Start of Information
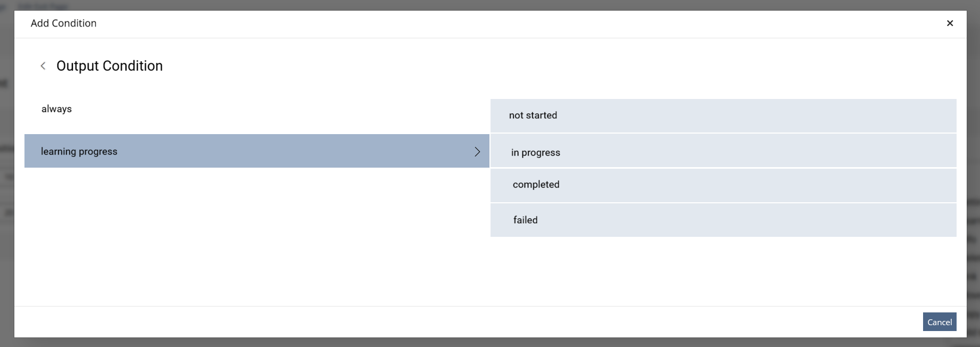Close the Add Condition dialog with X

click(950, 23)
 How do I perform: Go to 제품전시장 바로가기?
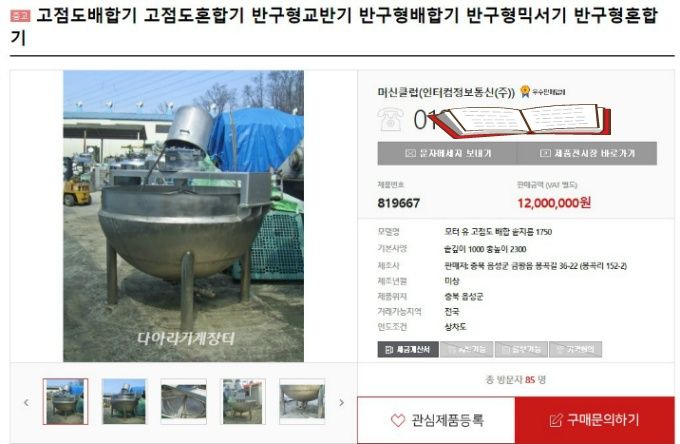(587, 153)

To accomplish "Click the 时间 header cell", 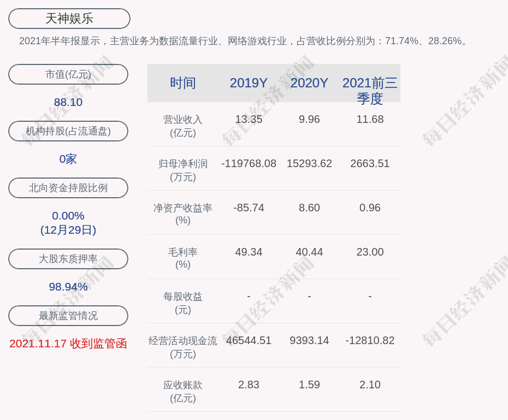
End of Information
■ **Brief**
Take the line with "How do I perform: Go to 제품전시장 바로가기?" and every line after it through the end of the data, and write only them out exactly, leaving out the pictures.

■ **Written reply**
 How do I perform: Go to 제품전시장 바로가기?
(587, 153)

To accomplish "Click the 时间 header cell", 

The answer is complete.